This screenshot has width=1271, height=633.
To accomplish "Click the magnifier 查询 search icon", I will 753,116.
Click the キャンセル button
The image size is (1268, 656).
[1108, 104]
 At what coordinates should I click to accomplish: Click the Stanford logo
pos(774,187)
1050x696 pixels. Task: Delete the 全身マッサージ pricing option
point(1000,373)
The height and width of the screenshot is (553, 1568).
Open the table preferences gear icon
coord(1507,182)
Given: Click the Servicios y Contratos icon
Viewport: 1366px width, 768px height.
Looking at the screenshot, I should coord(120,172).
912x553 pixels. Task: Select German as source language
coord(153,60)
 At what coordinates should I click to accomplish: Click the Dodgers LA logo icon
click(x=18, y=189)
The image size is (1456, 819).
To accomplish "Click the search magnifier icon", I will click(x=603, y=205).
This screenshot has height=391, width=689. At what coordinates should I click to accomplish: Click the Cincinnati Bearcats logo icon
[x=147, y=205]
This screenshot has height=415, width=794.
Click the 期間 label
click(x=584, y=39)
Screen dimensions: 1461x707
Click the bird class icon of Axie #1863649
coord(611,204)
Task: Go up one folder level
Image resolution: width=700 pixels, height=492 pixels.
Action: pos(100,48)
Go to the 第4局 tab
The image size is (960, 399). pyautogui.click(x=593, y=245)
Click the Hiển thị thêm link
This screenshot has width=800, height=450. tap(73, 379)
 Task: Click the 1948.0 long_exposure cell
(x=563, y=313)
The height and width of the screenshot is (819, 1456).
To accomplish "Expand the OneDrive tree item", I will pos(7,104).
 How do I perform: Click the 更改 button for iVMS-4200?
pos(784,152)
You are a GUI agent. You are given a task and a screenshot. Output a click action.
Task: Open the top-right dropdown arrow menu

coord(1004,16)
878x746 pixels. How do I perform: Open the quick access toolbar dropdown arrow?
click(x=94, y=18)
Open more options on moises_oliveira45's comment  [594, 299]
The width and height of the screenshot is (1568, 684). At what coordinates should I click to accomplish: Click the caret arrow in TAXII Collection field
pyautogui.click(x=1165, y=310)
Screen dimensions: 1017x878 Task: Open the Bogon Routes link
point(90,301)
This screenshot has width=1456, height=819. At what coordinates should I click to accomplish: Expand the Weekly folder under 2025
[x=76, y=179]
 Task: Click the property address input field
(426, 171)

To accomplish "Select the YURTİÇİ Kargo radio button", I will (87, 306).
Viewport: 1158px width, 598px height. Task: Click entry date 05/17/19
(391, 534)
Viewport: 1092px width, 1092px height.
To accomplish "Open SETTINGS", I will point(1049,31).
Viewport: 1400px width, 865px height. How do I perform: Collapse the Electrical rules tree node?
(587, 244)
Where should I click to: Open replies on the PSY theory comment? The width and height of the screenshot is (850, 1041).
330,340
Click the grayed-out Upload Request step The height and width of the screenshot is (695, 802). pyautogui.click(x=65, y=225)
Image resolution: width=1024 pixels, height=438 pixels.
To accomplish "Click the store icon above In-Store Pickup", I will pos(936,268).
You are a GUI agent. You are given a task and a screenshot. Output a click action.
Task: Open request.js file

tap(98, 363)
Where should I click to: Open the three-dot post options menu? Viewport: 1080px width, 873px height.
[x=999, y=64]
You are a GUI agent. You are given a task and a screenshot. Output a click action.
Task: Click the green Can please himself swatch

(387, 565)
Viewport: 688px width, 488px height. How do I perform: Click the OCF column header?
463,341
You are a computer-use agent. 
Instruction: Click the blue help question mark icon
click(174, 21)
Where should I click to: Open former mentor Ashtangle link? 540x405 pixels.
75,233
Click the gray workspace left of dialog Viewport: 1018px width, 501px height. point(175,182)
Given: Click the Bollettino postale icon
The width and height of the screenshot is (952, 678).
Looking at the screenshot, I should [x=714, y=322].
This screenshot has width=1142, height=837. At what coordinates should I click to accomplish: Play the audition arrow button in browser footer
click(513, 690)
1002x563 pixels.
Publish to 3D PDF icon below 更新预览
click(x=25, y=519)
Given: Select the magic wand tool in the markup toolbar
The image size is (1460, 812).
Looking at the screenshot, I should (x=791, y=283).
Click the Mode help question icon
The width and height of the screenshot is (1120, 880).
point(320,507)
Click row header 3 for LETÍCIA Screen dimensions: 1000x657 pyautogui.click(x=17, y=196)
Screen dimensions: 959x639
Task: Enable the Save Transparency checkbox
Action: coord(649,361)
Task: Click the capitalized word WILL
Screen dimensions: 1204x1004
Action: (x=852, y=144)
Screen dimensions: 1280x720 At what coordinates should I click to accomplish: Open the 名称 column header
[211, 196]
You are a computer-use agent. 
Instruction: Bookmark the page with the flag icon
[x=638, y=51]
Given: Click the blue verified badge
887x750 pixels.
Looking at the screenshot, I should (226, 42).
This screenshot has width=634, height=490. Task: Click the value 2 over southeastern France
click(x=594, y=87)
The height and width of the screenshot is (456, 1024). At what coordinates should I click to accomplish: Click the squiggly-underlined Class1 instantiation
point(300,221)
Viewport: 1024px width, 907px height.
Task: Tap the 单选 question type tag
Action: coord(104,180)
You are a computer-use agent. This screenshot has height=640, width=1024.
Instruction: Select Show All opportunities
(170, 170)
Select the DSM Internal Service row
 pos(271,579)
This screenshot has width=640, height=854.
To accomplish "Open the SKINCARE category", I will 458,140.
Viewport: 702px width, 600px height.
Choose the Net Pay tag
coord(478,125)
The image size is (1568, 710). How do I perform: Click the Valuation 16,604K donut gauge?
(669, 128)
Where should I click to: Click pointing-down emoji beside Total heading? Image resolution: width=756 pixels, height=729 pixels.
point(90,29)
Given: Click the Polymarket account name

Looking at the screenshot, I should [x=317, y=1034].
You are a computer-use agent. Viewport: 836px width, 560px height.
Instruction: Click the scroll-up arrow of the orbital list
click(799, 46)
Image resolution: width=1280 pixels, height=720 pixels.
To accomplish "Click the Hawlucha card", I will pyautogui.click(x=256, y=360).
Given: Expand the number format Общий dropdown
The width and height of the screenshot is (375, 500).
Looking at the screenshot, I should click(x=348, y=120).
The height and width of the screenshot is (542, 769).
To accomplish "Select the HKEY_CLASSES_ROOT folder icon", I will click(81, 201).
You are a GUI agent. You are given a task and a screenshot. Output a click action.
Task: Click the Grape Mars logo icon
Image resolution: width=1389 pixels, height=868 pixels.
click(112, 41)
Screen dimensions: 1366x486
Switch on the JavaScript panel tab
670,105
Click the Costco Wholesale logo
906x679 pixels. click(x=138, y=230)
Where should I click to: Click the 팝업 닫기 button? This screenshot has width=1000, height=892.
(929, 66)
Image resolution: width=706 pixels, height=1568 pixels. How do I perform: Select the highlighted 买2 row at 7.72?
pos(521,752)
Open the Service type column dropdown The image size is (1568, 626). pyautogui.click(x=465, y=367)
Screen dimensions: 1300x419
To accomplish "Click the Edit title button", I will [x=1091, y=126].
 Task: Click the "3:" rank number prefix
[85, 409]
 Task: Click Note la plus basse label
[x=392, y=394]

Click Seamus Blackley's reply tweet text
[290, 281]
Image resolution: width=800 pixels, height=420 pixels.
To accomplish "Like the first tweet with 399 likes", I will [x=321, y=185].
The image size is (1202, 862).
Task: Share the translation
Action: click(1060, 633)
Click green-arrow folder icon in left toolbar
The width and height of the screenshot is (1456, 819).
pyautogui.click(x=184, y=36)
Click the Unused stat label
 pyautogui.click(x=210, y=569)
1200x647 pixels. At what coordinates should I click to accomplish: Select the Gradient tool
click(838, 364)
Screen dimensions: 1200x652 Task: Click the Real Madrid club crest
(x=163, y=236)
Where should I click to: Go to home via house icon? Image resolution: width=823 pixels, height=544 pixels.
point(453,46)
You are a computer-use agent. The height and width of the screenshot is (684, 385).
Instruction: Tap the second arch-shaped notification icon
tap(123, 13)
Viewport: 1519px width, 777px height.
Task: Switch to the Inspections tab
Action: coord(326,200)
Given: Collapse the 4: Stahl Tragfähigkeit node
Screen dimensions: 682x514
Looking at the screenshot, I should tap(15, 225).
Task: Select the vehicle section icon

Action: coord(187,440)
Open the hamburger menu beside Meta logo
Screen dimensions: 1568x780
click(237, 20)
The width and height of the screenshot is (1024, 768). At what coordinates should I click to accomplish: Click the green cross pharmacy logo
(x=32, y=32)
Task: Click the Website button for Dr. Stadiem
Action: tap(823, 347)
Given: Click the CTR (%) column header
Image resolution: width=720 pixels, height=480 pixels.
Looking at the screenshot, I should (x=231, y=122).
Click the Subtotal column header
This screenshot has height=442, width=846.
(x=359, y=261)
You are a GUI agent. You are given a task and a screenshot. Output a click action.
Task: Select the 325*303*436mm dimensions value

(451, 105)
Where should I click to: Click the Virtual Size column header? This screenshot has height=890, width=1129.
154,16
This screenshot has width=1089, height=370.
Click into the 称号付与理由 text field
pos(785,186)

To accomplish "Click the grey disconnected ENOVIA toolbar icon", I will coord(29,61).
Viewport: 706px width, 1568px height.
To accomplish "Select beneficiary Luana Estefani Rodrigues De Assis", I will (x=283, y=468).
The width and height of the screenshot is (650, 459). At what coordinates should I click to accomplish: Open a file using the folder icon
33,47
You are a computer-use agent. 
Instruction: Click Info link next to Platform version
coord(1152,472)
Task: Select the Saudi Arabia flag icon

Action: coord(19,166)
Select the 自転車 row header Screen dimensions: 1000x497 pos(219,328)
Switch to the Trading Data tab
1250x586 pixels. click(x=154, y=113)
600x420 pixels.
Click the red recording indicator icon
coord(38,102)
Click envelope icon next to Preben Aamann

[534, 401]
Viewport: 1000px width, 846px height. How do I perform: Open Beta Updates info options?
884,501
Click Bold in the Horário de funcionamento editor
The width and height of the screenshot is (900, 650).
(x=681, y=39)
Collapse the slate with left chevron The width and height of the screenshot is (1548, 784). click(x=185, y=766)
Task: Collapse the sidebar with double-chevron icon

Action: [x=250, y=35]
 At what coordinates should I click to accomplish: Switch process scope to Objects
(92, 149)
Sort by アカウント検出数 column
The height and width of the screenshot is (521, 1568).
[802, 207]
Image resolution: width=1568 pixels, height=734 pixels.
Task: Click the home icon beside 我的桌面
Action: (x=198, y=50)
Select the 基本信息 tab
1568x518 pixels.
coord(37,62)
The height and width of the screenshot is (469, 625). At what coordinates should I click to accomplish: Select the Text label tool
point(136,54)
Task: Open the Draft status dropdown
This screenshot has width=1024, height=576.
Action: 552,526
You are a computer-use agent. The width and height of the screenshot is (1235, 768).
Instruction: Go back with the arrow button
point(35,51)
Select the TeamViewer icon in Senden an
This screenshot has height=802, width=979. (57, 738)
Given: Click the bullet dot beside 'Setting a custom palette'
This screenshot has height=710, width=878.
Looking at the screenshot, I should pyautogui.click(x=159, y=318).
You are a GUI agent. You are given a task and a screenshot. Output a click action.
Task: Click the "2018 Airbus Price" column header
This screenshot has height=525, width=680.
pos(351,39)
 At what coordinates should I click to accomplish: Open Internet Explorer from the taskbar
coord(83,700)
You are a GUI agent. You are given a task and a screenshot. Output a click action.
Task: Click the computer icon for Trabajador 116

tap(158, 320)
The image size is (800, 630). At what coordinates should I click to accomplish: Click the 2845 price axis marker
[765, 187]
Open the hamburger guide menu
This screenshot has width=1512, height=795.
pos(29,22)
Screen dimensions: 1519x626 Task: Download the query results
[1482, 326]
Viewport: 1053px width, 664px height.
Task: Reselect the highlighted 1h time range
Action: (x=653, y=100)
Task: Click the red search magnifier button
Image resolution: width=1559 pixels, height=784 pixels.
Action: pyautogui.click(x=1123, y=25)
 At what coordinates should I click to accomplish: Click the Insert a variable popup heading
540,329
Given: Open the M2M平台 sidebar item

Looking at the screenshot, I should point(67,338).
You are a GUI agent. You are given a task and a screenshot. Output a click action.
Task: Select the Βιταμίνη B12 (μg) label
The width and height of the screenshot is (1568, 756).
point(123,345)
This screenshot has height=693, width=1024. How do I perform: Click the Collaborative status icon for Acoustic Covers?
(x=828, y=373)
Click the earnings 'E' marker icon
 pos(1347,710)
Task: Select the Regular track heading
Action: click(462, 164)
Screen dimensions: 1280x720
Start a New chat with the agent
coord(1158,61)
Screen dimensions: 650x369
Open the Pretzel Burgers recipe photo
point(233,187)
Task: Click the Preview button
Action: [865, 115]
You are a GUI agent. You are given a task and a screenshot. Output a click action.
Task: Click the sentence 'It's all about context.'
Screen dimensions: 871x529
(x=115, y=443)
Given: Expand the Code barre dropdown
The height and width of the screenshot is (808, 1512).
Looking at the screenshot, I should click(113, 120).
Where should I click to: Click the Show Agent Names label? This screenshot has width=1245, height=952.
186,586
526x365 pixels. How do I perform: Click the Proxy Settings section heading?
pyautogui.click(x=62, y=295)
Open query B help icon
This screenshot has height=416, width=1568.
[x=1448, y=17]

= = = = = = =

Look through the material above for the word "left" and copy every line that has it.

Click the gray workspace left of dialog Viewport: 1018px width, 501px height. point(175,182)
Click green-arrow folder icon in left toolbar
Collapse the slate with left chevron The width and height of the screenshot is (1548, 784). click(x=185, y=766)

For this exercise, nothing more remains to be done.